The majority of women have normal, healthy pregnancies but pre-eclampsia is a common complication, particularly for first-time mothers, those over 40 or with a family history of the illness. First trimester screening, available through your care provider in select countries, can help identify those likely to experience the condition and expedite access to preventative care.

What is Pre-eclampsia?

Pre-eclampsia, or pregnancy induced hypertension, develops after the 20th week of pregnancy and affects approximately 6-8% of pregnancies worldwide. Left untreated, the condition can lead to severe complications in both the mother and her baby. Standard prenatal care typically monitors mothers for the onset of pre-eclampsia’s symptoms but with early screening, care providers can intervene before symptoms develop and prevent or lessen the severity of the illness.

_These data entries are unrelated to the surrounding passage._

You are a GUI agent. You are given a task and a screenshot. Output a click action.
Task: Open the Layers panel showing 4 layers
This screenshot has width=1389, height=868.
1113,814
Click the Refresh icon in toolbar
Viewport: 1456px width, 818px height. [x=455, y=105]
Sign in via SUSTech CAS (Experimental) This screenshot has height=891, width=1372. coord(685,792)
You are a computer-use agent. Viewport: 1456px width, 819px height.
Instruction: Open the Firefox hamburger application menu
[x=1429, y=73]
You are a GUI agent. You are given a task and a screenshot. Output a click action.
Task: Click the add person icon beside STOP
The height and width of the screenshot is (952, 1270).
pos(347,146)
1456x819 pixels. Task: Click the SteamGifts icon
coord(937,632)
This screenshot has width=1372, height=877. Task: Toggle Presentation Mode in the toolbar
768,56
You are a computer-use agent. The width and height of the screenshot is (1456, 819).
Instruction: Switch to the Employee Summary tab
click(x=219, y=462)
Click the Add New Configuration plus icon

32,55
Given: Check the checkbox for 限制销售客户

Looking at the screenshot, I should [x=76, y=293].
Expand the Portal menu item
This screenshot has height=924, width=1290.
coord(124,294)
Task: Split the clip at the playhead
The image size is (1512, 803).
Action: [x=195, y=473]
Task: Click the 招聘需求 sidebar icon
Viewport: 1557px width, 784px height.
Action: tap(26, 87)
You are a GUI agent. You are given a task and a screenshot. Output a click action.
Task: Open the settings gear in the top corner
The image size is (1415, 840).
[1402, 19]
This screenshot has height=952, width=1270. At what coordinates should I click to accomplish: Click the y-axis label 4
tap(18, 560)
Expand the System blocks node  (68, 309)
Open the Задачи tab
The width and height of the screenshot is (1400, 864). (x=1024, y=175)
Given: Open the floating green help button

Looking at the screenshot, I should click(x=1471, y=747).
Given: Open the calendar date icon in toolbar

What Are The Symptoms of Pre-eclampsia?

Women suffering from the early stages of pre-eclampsia may experience few or no symptoms. However the condition can progress quickly and if left untreated, evolve into eclampsia, a life-threatening hypertensive disorder characterized by seizures. Women with severe pre-eclampsia may experience swelling or oedema, headaches, nausea and vision changes. Because the only treatment of severe pre-eclampsia is the early delivery of your baby, it is a major contributor to premature birth and the associated risks.

Risk factors of pre-eclampsia

Risk factors of pre-eclampsia can be detected through a screening test early in pregnancy. If the risk of pre-eclampsia is found to be high, treatment to delay or prevent the disease can be started right away.

What Are The Benefits of Early Detection?

Pre-eclampsia cannot be diagnosed before your 20th week of pregnancy and is most commonly caught when symptoms are already apparent, typically after the 32nd week of pregnancy.

By requesting a simple screening test from your care providers, you can learn whether you’re at advanced risk of developing the condition as early as 11 weeks, before any symptoms appear. You may also learn you’re at low risk of developing pre-eclampsia leaving you free to enjoy your pregnancy.

Early detection can lessen the severity of illness or prevent it all together by alerting your care provider that your pregnancy should be closely monitored. Even delaying pre-eclampsia can help to prevent premature birth and give your baby the best possible start in life. Preventative treatments for pre-eclampsia are most effective when started early.

What Does The Test Involve?

Pre-eclampsia screening involves a blood test, measuring your blood pressure and in some instances an ultrasound.

Presently the test is not available in all countries (including the U.S.)